A friendly seagull that always stops by on Ernie's transom to say hello and be treated to a morsal of sandwiches stored aboard.



We set off for the 20 minute journey across the channel to Looe Island with Ernie and Mary pointing out the sights as we make way.





Arrival at the island we are greeted with a floating platform and then a walk through the woods to the managers housing and future guest accommodation cottages. Their stately stone home perches on the hill overlooking the ocean and Mallard ducks as companions on the lawns.











Island guests arrive here regularly after springtime has arrived. They are given a map of the island with explanations of the natural phenomena that they will encounter along the way, even the occasional mermaid!


The walk can take up to an hour depending on the frequent stops one needs to make to admire the scenery and bird life that uses this coastline as their nesting grounds.




The pathways travels around the circumference of the island through woodland, grasslands and cliff edges.





One knows when back at the beginning of the trail when seeing the blossoms of fruiting trees and the vegetable gardens that the managers use to grow their own produce. Machinery that succumbs to the tough environment tends to stay exactly where it stops sometimes adding to the ambience of island living.

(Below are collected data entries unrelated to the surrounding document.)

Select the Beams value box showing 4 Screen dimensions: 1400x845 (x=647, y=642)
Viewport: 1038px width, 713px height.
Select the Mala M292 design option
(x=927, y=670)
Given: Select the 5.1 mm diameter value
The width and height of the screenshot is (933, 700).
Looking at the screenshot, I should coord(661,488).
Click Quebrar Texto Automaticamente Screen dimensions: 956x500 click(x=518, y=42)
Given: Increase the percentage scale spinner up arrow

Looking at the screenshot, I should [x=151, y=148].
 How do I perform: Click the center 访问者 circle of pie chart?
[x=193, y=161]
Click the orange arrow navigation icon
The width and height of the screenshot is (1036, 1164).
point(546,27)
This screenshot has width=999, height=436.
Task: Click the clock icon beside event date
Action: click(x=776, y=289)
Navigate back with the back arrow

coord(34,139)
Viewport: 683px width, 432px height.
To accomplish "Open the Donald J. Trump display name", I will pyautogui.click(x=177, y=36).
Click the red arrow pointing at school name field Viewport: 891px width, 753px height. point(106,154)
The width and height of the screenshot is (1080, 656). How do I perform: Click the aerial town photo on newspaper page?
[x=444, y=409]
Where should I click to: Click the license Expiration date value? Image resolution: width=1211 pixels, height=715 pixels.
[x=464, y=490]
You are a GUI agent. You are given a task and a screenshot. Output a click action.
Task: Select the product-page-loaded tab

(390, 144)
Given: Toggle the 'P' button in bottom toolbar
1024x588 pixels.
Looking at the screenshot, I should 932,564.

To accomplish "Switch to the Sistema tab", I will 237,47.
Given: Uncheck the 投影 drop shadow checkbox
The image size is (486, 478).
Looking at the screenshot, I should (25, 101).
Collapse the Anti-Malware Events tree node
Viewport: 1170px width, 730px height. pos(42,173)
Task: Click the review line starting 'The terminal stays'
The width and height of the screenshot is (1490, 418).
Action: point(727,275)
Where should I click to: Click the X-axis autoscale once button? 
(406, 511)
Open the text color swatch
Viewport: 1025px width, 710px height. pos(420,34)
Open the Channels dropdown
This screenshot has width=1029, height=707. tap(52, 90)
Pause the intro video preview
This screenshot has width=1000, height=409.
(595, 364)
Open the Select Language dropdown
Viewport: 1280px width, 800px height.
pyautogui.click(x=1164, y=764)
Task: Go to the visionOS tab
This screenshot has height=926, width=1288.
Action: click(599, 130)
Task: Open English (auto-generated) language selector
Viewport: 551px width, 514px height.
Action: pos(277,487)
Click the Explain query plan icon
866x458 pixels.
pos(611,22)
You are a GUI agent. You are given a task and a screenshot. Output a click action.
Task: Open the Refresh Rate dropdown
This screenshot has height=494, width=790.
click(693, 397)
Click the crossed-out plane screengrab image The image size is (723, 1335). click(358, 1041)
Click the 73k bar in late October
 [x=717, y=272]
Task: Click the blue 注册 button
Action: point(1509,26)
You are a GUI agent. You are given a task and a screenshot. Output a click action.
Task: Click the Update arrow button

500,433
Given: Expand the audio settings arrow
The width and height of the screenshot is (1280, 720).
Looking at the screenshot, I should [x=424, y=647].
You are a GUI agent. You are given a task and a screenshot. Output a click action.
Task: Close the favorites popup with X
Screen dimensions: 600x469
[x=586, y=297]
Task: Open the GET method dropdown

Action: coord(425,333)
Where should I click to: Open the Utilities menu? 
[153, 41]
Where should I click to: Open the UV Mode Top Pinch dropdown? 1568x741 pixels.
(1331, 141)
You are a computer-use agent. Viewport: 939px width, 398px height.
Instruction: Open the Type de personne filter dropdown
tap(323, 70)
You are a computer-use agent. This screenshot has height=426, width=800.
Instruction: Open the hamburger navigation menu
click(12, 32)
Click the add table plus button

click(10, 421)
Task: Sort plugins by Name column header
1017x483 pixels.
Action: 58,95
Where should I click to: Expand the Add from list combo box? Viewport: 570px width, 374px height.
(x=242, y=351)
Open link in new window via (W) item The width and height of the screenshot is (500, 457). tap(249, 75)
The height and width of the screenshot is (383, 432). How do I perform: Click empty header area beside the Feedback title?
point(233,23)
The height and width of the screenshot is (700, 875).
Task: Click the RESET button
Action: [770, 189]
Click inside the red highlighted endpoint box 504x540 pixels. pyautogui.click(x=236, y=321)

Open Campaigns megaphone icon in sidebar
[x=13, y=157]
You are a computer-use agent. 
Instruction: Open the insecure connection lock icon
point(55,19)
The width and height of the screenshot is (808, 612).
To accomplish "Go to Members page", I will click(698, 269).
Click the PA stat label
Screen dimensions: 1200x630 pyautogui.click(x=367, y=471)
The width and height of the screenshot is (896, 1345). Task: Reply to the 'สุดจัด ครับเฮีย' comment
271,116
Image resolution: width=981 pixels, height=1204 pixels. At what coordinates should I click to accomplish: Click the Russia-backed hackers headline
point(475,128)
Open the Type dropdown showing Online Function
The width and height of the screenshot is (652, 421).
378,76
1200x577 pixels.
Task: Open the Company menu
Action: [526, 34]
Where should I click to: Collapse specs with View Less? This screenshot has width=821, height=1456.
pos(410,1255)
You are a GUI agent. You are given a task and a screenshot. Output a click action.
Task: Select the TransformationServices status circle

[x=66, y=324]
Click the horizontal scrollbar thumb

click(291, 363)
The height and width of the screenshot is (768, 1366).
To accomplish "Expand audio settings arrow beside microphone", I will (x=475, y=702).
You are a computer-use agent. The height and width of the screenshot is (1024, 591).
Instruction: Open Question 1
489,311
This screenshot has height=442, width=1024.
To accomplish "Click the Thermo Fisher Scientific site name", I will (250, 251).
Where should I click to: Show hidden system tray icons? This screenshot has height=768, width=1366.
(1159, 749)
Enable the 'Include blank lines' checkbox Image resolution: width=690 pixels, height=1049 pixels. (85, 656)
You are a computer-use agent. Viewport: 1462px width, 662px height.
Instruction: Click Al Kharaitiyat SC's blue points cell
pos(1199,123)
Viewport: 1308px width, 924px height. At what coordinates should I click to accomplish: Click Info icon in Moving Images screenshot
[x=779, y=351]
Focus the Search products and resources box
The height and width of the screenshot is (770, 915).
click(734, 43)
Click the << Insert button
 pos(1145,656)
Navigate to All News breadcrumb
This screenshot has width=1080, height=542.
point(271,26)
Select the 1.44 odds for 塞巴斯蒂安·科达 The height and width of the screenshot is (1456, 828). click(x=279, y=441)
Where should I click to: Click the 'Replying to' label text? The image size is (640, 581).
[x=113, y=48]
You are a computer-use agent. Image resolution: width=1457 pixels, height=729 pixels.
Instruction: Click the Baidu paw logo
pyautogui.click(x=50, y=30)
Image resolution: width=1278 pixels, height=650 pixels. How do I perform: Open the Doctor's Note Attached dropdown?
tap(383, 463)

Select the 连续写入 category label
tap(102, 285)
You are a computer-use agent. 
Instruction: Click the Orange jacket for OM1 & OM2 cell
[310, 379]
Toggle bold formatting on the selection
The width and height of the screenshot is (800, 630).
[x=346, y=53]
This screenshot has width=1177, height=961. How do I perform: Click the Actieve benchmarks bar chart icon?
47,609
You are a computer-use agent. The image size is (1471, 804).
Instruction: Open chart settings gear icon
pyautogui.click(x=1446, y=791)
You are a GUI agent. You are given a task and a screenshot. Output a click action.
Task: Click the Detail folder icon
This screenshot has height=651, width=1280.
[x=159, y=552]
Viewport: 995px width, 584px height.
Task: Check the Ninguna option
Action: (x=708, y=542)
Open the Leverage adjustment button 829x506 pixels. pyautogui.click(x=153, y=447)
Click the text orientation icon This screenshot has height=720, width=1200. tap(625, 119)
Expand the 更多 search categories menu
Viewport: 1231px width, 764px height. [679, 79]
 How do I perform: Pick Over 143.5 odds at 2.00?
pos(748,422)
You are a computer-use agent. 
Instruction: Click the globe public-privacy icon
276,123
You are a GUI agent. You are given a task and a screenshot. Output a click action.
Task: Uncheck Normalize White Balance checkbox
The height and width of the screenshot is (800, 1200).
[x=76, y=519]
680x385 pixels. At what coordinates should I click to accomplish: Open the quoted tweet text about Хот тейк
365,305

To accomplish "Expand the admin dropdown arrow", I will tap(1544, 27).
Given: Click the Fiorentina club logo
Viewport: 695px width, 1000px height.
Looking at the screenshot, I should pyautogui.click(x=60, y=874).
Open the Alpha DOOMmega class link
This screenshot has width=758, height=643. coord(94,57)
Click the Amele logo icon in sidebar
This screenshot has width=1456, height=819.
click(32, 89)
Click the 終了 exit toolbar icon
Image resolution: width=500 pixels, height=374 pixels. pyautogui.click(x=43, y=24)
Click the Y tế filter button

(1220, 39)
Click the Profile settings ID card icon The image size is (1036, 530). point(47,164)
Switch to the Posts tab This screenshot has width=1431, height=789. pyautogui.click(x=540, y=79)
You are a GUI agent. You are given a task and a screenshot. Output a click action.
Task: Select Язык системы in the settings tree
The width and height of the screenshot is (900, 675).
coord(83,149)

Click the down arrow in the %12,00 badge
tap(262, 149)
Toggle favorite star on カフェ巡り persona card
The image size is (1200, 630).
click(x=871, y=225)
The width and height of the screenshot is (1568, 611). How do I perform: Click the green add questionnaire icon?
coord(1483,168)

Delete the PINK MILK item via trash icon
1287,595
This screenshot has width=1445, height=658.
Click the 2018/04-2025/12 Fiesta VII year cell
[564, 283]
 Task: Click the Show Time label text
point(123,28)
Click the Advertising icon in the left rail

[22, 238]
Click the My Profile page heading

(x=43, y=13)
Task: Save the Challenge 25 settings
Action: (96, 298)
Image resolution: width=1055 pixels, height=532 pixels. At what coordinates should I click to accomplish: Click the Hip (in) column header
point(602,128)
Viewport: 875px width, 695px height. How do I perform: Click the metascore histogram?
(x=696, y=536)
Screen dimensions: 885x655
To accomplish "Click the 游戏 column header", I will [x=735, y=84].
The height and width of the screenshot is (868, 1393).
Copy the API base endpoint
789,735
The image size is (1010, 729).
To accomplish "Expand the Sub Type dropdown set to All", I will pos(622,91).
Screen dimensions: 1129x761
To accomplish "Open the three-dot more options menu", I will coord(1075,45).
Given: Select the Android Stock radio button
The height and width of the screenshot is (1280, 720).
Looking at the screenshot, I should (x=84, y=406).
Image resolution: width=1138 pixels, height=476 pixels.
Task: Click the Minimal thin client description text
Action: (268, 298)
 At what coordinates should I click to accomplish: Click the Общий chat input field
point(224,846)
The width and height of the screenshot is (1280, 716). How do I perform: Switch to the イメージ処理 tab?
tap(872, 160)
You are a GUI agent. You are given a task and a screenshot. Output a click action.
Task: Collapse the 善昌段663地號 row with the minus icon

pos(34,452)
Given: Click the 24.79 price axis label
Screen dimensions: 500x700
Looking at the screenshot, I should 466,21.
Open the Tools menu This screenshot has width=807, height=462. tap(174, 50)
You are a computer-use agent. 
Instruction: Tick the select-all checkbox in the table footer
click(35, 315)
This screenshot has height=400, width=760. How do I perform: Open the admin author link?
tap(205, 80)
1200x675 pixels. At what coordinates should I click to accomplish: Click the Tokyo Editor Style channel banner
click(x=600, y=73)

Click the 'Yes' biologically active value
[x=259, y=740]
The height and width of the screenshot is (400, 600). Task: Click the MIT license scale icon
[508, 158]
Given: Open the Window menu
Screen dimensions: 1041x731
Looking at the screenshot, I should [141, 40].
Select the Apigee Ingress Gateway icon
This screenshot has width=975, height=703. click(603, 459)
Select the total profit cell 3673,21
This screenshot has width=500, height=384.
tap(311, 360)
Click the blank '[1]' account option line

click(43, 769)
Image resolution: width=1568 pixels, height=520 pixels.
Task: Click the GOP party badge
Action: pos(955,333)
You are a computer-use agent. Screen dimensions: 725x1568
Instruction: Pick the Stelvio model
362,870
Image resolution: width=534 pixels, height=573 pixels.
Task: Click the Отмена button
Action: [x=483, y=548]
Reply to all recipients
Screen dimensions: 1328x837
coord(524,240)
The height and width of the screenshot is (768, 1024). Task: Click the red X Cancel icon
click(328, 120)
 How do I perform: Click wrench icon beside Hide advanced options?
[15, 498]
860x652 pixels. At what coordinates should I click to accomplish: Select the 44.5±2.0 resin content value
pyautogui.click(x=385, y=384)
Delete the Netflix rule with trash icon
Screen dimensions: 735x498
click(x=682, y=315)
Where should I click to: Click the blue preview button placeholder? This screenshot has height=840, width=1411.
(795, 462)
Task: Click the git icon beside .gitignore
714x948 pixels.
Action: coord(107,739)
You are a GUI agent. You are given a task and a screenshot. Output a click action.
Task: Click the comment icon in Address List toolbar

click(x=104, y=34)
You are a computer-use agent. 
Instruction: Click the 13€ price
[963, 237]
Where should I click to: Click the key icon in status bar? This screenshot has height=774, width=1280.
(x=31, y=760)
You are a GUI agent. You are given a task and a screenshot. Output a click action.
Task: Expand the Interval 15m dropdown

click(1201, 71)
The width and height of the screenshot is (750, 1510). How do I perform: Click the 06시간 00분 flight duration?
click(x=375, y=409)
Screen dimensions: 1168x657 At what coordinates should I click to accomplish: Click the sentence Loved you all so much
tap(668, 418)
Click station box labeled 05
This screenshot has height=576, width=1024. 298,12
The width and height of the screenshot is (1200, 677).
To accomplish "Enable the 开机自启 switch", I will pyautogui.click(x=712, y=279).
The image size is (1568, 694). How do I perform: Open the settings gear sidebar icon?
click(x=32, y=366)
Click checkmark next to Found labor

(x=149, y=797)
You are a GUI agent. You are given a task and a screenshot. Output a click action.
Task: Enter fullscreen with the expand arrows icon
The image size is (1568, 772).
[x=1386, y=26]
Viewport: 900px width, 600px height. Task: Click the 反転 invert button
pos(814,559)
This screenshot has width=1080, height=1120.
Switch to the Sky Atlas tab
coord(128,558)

The view from Looe Island back toward the mainland of Cornwall is gorgeous showing the clarity of the ocean and colours of the fields behind with the south shore of Looe in sight.


The second visit that week with Ernie is an invitation to go Mackerel fishing for a few hours. While some of the group stay at the house on writing projects or exploring the town, three of us venture back down to the quay to meet our boat. Capt. Ernie & I get chance to catch up on some 'yarns' about life on the ocean as he was a merchant seaman and I a dive-charter captain all those years ago!










With enough fish for a meal that night we headed back into the harbour. Thanks to our Captain, hosts and the 'writing crew' for a week to remember. One last treat coming back in would be to take the tiller for the first time in three years and dock the boat perfectly first attempt. Ernie kindly added to me, 'the old salt still has the touch!'




A last evening get together the group read pieces that were accomplished by each writer that week and one from our guest author Miranda France from here newly published novel 'The Day Before the Fire' which she signed and gifted to our deserved lovely host Mary.





The drive home the following morning was easy going with a stop in county Dorset to shop at a local butcher and again along the way to capture the magnificence of a rapeseed field in full bloom.